[[ RECORDS SHOWN open ]]

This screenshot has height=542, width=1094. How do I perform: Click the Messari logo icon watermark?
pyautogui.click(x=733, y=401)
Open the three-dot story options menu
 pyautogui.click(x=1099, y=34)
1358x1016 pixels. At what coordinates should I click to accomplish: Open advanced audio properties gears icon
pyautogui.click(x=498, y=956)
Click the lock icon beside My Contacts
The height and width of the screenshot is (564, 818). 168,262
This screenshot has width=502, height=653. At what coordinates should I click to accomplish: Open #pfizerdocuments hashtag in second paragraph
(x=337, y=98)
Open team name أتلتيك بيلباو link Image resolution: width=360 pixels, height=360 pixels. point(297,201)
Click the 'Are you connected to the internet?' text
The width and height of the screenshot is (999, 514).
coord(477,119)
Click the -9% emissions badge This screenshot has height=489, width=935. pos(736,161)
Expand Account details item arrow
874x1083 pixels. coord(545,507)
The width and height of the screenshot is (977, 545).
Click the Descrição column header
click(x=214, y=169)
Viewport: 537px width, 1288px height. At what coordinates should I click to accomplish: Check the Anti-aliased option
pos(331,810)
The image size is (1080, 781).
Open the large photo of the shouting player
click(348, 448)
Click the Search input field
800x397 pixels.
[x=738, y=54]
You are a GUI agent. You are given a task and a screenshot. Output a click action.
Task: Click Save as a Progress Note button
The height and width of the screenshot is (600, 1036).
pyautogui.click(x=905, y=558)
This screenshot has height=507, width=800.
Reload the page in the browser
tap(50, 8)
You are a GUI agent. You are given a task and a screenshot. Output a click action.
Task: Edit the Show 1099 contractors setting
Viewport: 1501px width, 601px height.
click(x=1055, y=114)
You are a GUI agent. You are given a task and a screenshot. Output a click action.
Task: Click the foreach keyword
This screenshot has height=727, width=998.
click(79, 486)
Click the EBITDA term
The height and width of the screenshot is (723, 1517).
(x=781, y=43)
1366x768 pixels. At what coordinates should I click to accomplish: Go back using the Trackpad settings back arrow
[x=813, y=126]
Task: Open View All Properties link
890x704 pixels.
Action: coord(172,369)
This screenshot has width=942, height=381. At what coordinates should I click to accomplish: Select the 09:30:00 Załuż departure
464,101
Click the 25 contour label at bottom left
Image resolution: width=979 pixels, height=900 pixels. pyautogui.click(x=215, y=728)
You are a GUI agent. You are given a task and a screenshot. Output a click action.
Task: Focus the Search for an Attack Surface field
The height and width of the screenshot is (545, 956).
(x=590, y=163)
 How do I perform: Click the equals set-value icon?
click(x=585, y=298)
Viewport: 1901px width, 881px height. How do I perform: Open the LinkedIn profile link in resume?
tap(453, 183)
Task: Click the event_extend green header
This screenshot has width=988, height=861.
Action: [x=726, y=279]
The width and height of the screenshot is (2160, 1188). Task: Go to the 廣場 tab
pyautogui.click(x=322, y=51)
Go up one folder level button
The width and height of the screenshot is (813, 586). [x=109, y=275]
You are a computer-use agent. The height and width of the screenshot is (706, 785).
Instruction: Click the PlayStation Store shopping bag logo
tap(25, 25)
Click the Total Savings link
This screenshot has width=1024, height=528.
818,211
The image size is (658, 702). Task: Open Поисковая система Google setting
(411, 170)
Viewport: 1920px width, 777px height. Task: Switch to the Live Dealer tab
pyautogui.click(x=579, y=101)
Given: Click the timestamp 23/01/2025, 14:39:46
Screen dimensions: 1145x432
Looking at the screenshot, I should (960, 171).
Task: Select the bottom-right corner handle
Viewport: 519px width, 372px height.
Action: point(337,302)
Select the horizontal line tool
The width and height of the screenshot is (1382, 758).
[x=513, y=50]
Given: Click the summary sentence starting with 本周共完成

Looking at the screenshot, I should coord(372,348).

[[ RECORDS SHOWN closed ]]

## EXERCISE
The records above need to be retyped in full, exactly as given.

## SOLUTION TO THIS TASK
This screenshot has height=542, width=1094. How do I perform: Click the Messari logo icon watermark?
pyautogui.click(x=733, y=401)
Open the three-dot story options menu
 pyautogui.click(x=1099, y=34)
1358x1016 pixels. At what coordinates should I click to accomplish: Open advanced audio properties gears icon
pyautogui.click(x=498, y=956)
Click the lock icon beside My Contacts
The height and width of the screenshot is (564, 818). 168,262
This screenshot has width=502, height=653. At what coordinates should I click to accomplish: Open #pfizerdocuments hashtag in second paragraph
(x=337, y=98)
Open team name أتلتيك بيلباو link Image resolution: width=360 pixels, height=360 pixels. point(297,201)
Click the 'Are you connected to the internet?' text
The width and height of the screenshot is (999, 514).
coord(477,119)
Click the -9% emissions badge This screenshot has height=489, width=935. pos(736,161)
Expand Account details item arrow
874x1083 pixels. coord(545,507)
The width and height of the screenshot is (977, 545).
Click the Descrição column header
click(x=214, y=169)
Viewport: 537px width, 1288px height. At what coordinates should I click to accomplish: Check the Anti-aliased option
pos(331,810)
The image size is (1080, 781).
Open the large photo of the shouting player
click(348, 448)
Click the Search input field
800x397 pixels.
[x=738, y=54]
You are a GUI agent. You are given a task and a screenshot. Output a click action.
Task: Click Save as a Progress Note button
The height and width of the screenshot is (600, 1036).
pyautogui.click(x=905, y=558)
This screenshot has height=507, width=800.
Reload the page in the browser
tap(50, 8)
You are a GUI agent. You are given a task and a screenshot. Output a click action.
Task: Edit the Show 1099 contractors setting
Viewport: 1501px width, 601px height.
click(x=1055, y=114)
You are a GUI agent. You are given a task and a screenshot. Output a click action.
Task: Click the foreach keyword
This screenshot has height=727, width=998.
click(79, 486)
Click the EBITDA term
The height and width of the screenshot is (723, 1517).
(x=781, y=43)
1366x768 pixels. At what coordinates should I click to accomplish: Go back using the Trackpad settings back arrow
[x=813, y=126]
Task: Open View All Properties link
890x704 pixels.
Action: coord(172,369)
This screenshot has width=942, height=381. At what coordinates should I click to accomplish: Select the 09:30:00 Załuż departure
464,101
Click the 25 contour label at bottom left
Image resolution: width=979 pixels, height=900 pixels. pyautogui.click(x=215, y=728)
You are a GUI agent. You are given a task and a screenshot. Output a click action.
Task: Focus the Search for an Attack Surface field
The height and width of the screenshot is (545, 956).
(x=590, y=163)
 How do I perform: Click the equals set-value icon?
click(x=585, y=298)
Viewport: 1901px width, 881px height. How do I perform: Open the LinkedIn profile link in resume?
tap(453, 183)
Task: Click the event_extend green header
This screenshot has width=988, height=861.
Action: [x=726, y=279]
The width and height of the screenshot is (2160, 1188). Task: Go to the 廣場 tab
pyautogui.click(x=322, y=51)
Go up one folder level button
The width and height of the screenshot is (813, 586). [x=109, y=275]
You are a computer-use agent. The height and width of the screenshot is (706, 785).
Instruction: Click the PlayStation Store shopping bag logo
tap(25, 25)
Click the Total Savings link
This screenshot has width=1024, height=528.
818,211
The image size is (658, 702). Task: Open Поисковая система Google setting
(411, 170)
Viewport: 1920px width, 777px height. Task: Switch to the Live Dealer tab
pyautogui.click(x=579, y=101)
Given: Click the timestamp 23/01/2025, 14:39:46
Screen dimensions: 1145x432
Looking at the screenshot, I should (960, 171).
Task: Select the bottom-right corner handle
Viewport: 519px width, 372px height.
Action: point(337,302)
Select the horizontal line tool
The width and height of the screenshot is (1382, 758).
[x=513, y=50]
Given: Click the summary sentence starting with 本周共完成

Looking at the screenshot, I should coord(372,348).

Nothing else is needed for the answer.